SET PROBLEM A:
In the post about George Will's column, what reason does Will give for calling Webb's behavior rude? Answer in one to three sentences.
SET PROBLEM B:
According to the Washington Post report quoted in the post about George Will's column, what two things did Webb decline to do at the White House reception?
SET PROBLEM C:
Continue the post about George Will's column from where it stops.

George Will Distorts WaPo’s Own Reporting To Smear Jim Webb
By Greg Sargent | bioThis is one of the rankest displays of journalistic dishonesty I’ve seen in some time. In today’s Washington Post column, George Will assails Dem Senator-elect Jim Webb over his now-well-known confrontation with President Bush at a White House reception. To do so, Will badly distorts the reporting his own paper did on the episode, and it’s quite clear his distortions were entirely deliberate.

First, let’s check out how Will recounts the episode in his column.

Will writes:

Wednesday’s Post reported that at a White House reception for newly elected members of Congress, Webb “tried to avoid President Bush,” refusing to pass through the reception line or have his picture taken with the president. When Bush asked Webb, whose son is a Marine in Iraq, “How’s your boy?” Webb replied, “I’d like to get them [sic] out of Iraq.” When the president again asked “How’s your boy?” Webb replied, “That’s between me and my boy.”

Will says the episode demonstrates Webb’s “calculated rudeness toward another human being” — i.e., the President — who “asked a civil and caring question, as one parent to another.”

But do you notice something missing from Will’s recounting of the episode?

Here’s how the Washingon Post actually reported on the episode the day before Will’s column:

At a recent White House reception for freshman members of Congress, Virginia’s newest senator tried to avoid President Bush. Democrat James Webb declined to stand in a presidential receiving line or to have his picture taken with the man he had often criticized on the stump this fall. But it wasn’t long before Bush found him.

“How’s your boy?” Bush asked, referring to Webb’s son, a Marine serving in Iraq.

INFORMATION PROVIDED:
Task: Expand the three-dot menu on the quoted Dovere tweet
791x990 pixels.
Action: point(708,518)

--

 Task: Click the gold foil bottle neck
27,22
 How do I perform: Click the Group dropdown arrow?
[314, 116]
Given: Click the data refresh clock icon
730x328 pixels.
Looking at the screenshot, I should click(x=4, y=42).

RESULT A:
Will says Bush "asked a civil and caring question, as one parent to another" when he asked about Webb's son. Will therefore treats Webb's replies as "calculated rudeness toward another human being."

RESULT B:
He declined to stand in the presidential receiving line and to have his picture taken with Bush.

RESULT C:
“I’d like to get them out of Iraq, Mr. President,” Webb responded, echoing a campaign theme.

“That’s not what I asked you,” Bush said. “How’s your boy?”

“That’s between me and my boy, Mr. President,” Webb said coldly, ending the conversation on the State Floor of the East Wing of the White House.

See what happened? Will omitted the pissy retort from the President that provoked Webb. Will cut out the line from the President where he said: “That’s not what I asked you.” In Will’s recounting, that instead became a sign of Bush’s parental solicitiousness: “The president again asked `How’s your boy?'”

Will’s change completely alters the tenor of the conversation from one in which Bush was rude first to Webb, which is what the Post’s original account suggested, to one in which Webb was inexplicably rude to the President, which is how Will wanted to represent what happened.

It’s virtually impossible to see how that could have been the result of mere incompetence on Will’s part. Rather, it’s very clear that Will cut the line because it was an inconvenient impediment to his journalistic goal, which was to portray Webb as a “boor” who was rude to the Commander in Chief, and to show that this new upstart is a threat to Washington’s alleged code of “civility and clear speaking” (his words). On that score, also note that in the original version, Webb said “Mr. President” twice — and neither appeared in Will’s version.

You’d think such an obvious misrepresentation would irritate the Post’s top brass. You’d think they would be annoyed with Will for sullying their pages with such journalistic misbehavior. Indeed, it’s kind of amusing to imagine what went through Will’s mind as he cut and pasted the Post’s original reporting and then hit the delete button to get rid of the inconvenient quote. Did he think to himself, “Yeah, this is bad, but no one will notice”? Or did he think, “What the heck — people will notice, but it won’t affect my professional or social standing, so who cares”?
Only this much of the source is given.